- _TASK GOAL_:
Where a line below holds the string "will", copy that line.

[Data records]
*** Block opens ***

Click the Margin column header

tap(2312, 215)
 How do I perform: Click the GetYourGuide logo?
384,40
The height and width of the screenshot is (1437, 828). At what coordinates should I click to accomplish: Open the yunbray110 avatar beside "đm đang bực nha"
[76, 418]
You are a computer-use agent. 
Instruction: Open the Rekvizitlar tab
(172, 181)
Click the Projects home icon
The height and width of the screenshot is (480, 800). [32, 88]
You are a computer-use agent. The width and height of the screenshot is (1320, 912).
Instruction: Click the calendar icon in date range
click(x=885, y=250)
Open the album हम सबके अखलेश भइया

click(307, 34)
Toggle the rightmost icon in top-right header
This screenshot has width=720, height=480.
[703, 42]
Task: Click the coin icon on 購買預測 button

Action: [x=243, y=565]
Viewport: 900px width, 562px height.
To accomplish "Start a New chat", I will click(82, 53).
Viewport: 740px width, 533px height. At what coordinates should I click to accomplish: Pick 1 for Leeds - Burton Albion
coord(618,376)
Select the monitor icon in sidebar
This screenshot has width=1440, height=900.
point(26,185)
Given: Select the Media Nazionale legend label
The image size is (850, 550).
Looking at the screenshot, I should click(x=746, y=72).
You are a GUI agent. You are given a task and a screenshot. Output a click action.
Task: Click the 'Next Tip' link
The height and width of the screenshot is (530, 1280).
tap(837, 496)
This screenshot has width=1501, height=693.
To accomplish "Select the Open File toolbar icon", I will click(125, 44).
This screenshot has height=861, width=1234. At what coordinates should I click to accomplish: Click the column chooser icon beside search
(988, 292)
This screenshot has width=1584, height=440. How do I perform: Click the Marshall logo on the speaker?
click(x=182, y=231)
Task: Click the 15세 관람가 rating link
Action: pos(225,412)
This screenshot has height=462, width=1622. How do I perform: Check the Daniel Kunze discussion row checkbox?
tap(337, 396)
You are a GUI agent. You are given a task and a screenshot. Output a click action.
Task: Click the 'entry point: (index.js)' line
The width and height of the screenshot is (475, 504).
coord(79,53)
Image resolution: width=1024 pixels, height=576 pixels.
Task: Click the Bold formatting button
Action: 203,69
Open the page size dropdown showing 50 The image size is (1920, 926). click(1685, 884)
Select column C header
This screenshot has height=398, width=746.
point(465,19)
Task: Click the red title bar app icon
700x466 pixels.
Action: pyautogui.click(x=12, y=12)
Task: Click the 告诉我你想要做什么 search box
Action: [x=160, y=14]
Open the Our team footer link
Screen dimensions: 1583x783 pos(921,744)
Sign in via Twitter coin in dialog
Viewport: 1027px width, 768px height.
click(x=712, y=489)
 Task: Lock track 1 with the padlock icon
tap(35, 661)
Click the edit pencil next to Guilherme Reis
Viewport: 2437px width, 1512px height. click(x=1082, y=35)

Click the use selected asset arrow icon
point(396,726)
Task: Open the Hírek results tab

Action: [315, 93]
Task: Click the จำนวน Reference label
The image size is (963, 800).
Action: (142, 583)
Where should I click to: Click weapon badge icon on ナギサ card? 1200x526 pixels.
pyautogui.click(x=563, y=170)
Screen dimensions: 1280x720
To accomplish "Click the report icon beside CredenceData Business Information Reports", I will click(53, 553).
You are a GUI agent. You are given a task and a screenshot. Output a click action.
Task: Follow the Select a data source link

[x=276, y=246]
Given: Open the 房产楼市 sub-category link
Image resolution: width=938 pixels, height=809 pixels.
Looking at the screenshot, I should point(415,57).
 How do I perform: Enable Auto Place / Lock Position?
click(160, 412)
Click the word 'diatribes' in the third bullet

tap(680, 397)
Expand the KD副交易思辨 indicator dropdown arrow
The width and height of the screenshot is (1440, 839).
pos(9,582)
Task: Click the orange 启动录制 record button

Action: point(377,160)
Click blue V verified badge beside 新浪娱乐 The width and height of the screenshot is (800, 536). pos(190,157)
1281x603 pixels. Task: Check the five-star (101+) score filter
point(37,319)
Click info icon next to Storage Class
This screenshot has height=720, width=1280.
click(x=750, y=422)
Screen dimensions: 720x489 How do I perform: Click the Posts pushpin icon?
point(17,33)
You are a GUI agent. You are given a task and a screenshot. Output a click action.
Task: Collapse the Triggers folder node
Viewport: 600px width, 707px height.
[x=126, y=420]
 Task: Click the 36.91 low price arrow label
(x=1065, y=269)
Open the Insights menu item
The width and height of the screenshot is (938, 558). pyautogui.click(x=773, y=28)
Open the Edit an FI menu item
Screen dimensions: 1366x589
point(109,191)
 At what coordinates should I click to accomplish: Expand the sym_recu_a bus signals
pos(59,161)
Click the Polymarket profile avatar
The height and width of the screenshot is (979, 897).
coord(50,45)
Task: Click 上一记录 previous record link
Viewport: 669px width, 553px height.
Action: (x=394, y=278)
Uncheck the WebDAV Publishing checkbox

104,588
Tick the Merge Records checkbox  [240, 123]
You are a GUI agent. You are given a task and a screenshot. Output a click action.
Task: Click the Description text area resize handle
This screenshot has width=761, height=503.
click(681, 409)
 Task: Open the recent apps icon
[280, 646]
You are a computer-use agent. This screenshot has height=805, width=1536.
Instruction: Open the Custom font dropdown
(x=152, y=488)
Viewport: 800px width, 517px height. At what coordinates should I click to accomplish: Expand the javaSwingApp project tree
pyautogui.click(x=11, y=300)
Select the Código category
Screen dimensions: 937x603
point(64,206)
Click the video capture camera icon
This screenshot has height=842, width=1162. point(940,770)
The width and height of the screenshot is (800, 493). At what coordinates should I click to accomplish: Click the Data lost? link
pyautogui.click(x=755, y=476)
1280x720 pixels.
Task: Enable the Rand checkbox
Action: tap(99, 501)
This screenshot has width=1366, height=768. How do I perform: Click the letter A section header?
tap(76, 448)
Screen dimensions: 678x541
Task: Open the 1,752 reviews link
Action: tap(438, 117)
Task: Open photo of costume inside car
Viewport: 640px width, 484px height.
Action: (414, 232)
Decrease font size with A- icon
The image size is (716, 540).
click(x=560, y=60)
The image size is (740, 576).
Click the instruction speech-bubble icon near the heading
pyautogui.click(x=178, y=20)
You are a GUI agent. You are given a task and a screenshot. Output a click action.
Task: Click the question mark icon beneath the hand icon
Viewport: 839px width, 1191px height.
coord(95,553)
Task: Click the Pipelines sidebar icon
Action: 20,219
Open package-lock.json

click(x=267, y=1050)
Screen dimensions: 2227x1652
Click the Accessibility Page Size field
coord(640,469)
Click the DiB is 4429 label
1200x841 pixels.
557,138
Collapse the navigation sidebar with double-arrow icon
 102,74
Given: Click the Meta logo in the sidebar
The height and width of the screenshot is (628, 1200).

*** Block closes ***

- _TASK OUTPUT_:
To accomplish "Start a New chat", I will click(82, 53).
To accomplish "Select the Open File toolbar icon", I will click(125, 44).
To accomplish "Click the report icon beside CredenceData Business Information Reports", I will click(53, 553).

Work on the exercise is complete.